Document extract:

[Start of Attachment]

As Manto interrogates both language and practices of the colonial power in many ways, his stories show that the ‘margin’ can speak to the ‘centre’
How a writer develops his relationship(s) with authority and power is primarily a question of political nature. The moment a writer allows his imaginative realm to touch upon layers of outer, institutionally organised, narrative-ridden, value-bound world, a sort of political engagement ensues. A writer has an edge in working out this kind of political engagement -- not just because he can exercise the power of his imagination over the ‘power’ being practised in the outer world in a host of ways, ranging from pure linguistic and stylistic to ideological ones, but also due to being cognizant of the distinctness of power of creative language that presents itself in the face of crude political power.
It needs to be stressed that not all writers come to look at the distinctive nature of language in the same way. There are writers who try to work out a sort of conformity between language of power and language of their writings. By this they opt to stabilise, strengthen or favour the existing system of power -- colonialism in the present case.
But there exists another cohort of writers -- among them Saadat Hasan Manto is the most significant figure -- who reject any possibility of convergence of language of power and power of their language. So, they not only find themselves at an advantage in the work-out of political engagement but start interrogating power, its language and practices.

[End of Attachment]

Work task 1:
Decide whether each statement agrees with the piece on Saadat Hasan Manto. Answer yes or no for each, and quote the words from the piece that settle it.
(a) All writers look at the distinctive nature of language in the same way.
(b) The existing system of power in the present case is colonialism.
(c) Manto is the most significant figure among the writers who reject any convergence of the language of power and the power of their language.
Work task 2:
In the piece on Saadat Hasan Manto, list every word or phrase used to describe the world that a writer's imaginative realm may touch upon.

Information:
[Start of Attachment]

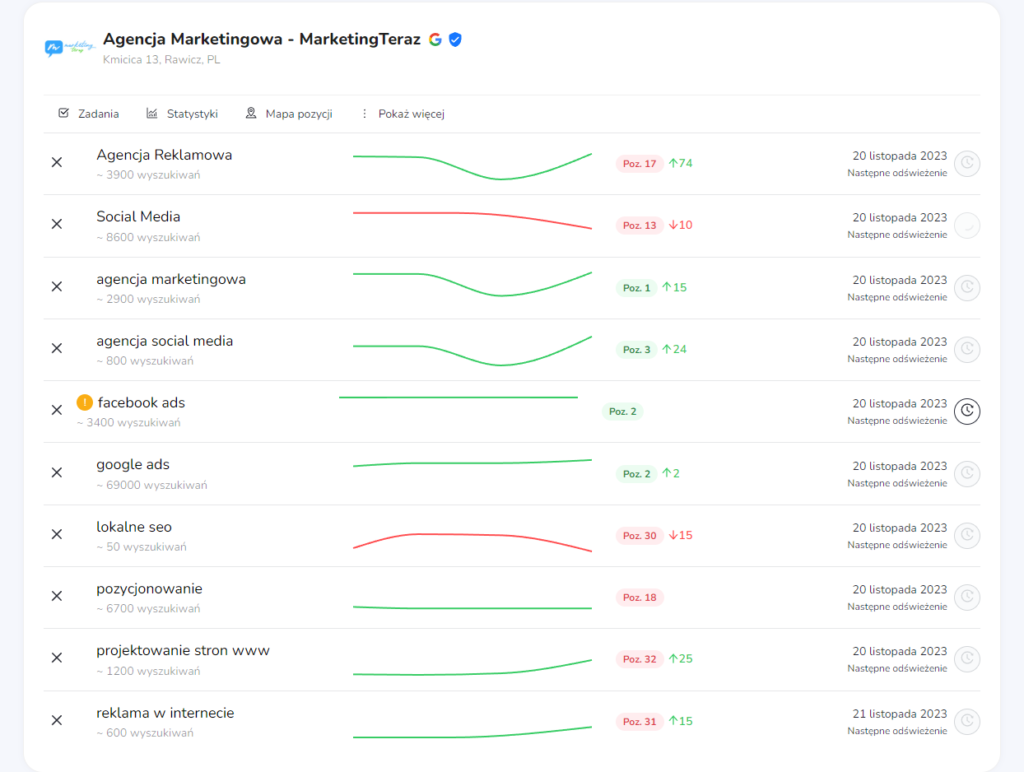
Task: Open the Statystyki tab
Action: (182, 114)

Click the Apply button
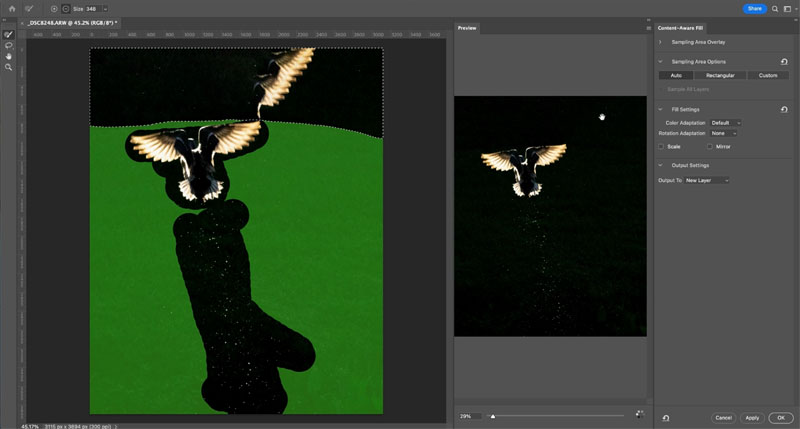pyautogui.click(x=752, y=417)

[End of Attachment]
[Start of Attachment]

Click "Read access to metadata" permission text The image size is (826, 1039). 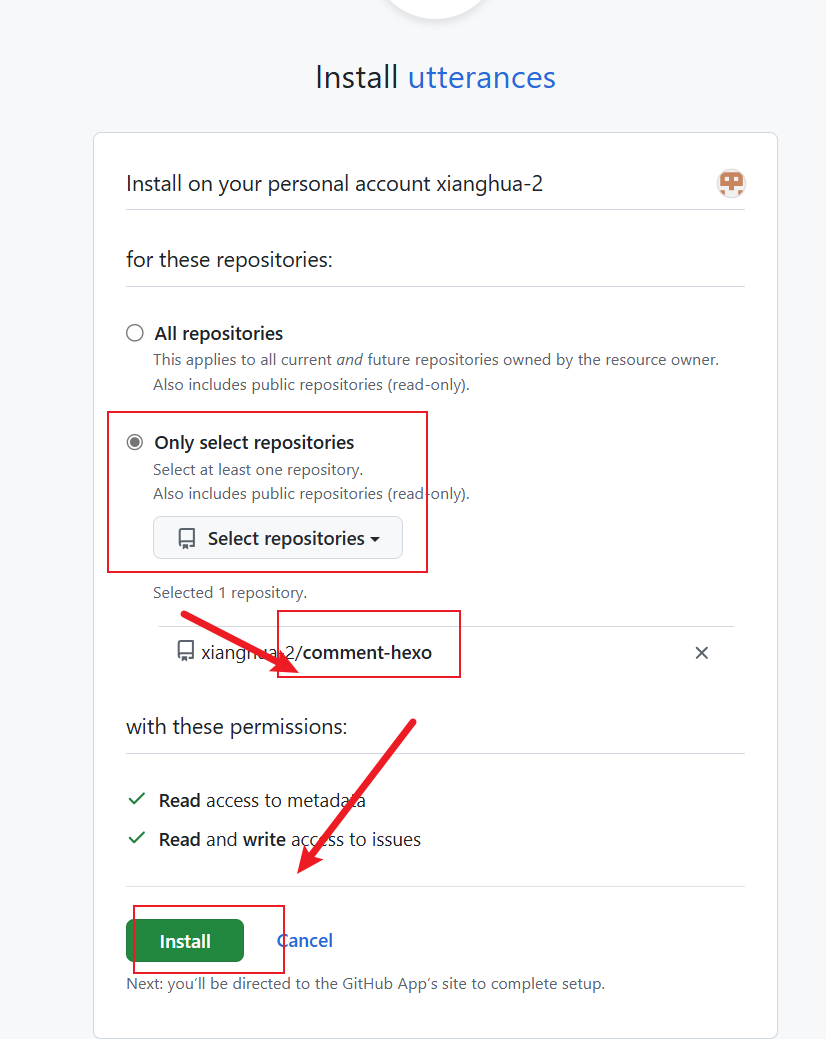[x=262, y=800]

[End of Attachment]
[Start of Attachment]

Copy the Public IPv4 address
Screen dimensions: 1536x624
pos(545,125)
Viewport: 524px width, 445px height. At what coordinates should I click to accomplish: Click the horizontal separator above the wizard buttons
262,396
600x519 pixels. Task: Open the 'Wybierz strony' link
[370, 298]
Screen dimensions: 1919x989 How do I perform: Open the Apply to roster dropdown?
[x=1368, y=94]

[End of Attachment]

Written solution 1:
(a) No: "not all writers come to look at the distinctive nature of language in the same way"
(b) Yes: "colonialism in the present case"
(c) Yes: "among them Saadat Hasan Manto is the most significant figure"

Written solution 2:
outer
institutionally organised
narrative-ridden
value-bound